I'm with Andy...though the climbing is harder than 5.0 but not by much. Seems odd to see so many bolts on relatively easy terrain.

I've spent a fair bit of time putting up routes, bolting ground up with a Bosch, rapping in, and/or drilling by hand. It takes about 20 seconds to bolt with a Bosch, about 20 minutes by hand in hard rock. Given the number of bolts, their proximity to each other and useable natural pro, and as Andy pointed out their liberal locations, I have a hard time believing these were put in by hand. I would lose my mind if I only climbed 30 feet per hour up a 900' route because I was over-bolting 5.5 terrain...I think I would literally lose it. But maybe that's just me, with the patience of fat kid in a candy store. Maybe these were all put in by hand. But it seems unlikely is all I'm saying. It's not really a big deal but being on National Park land, the use of battery-powered drills is a no-no. It'd be a shame to see our access/relationship in any way affected by folks ignoring these stipulations....

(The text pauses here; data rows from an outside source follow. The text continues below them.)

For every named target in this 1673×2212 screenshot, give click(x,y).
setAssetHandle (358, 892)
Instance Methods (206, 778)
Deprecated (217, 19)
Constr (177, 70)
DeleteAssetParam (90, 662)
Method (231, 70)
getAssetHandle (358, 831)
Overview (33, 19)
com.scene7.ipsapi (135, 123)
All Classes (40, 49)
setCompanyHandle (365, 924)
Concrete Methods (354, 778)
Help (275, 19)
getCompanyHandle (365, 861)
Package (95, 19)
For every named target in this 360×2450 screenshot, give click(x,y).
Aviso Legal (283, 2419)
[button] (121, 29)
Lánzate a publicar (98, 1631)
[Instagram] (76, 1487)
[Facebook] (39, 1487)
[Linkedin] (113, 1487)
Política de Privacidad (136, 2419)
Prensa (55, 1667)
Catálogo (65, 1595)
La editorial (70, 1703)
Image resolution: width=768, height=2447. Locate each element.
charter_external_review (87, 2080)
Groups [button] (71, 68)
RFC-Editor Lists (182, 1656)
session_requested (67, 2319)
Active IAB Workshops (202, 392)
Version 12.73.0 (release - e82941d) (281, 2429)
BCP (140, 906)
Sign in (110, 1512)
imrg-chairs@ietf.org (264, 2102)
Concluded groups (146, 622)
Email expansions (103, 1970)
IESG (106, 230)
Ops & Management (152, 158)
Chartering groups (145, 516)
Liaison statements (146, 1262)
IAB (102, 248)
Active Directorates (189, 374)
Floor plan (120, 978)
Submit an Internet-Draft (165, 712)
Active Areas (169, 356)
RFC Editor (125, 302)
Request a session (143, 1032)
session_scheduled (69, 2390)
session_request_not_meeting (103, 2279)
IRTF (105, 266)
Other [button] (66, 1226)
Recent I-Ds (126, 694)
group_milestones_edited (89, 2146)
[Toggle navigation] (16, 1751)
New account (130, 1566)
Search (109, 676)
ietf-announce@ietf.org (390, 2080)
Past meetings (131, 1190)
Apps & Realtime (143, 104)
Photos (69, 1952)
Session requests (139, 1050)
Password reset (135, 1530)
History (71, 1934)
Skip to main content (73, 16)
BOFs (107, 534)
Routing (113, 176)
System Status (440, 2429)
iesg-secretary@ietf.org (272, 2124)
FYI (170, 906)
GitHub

At least, thank God, whoever whacked in these bolts used good hardware. I may poo-poo the liberal use of bolts on this route from my high horse, but I'll probably still clip them anyway. Thanks for the hard work!

By goatboywonder
Jun 3, 2011
rating: 5.9+ 5c 17 VI E1 5a

Great route! I did not find the bolts of the first pitch to be lame at all. Granted, the 5.7 climbing is getting to the first bolt, but I found a 5.6 move here and there on friable rock. If this pitch had no bolts, you would be looking a 50 foot ground fall before you got any gear.

By goatboywonder
Jun 3, 2011
rating: 5.9+ 5c 17 VI E1 5a

On pitch 6, you can pull a sweet, "rock star" roof. After moving left off the belay, head up. After about 30 feet, you will see a clean 4 foot roof looming above you. Reach up, find the jugs, throw out a heel hook, and rock up! Probably 5.10+ or so.

By Eric Klammer
From: Boulder, CO
Jun 9, 2013
rating: 5.9 5c 17 VI HVS 5a

Amazing route! Did 5 pitches, ending a little below the summit. Rapped the route with the lead line and a 5mm pull cord. Pitches 2 and 3 are some of the best I've done, perfect rock covered with glassy dishes and nobs. Another added bonus, we had the place to ourselves the entire the day!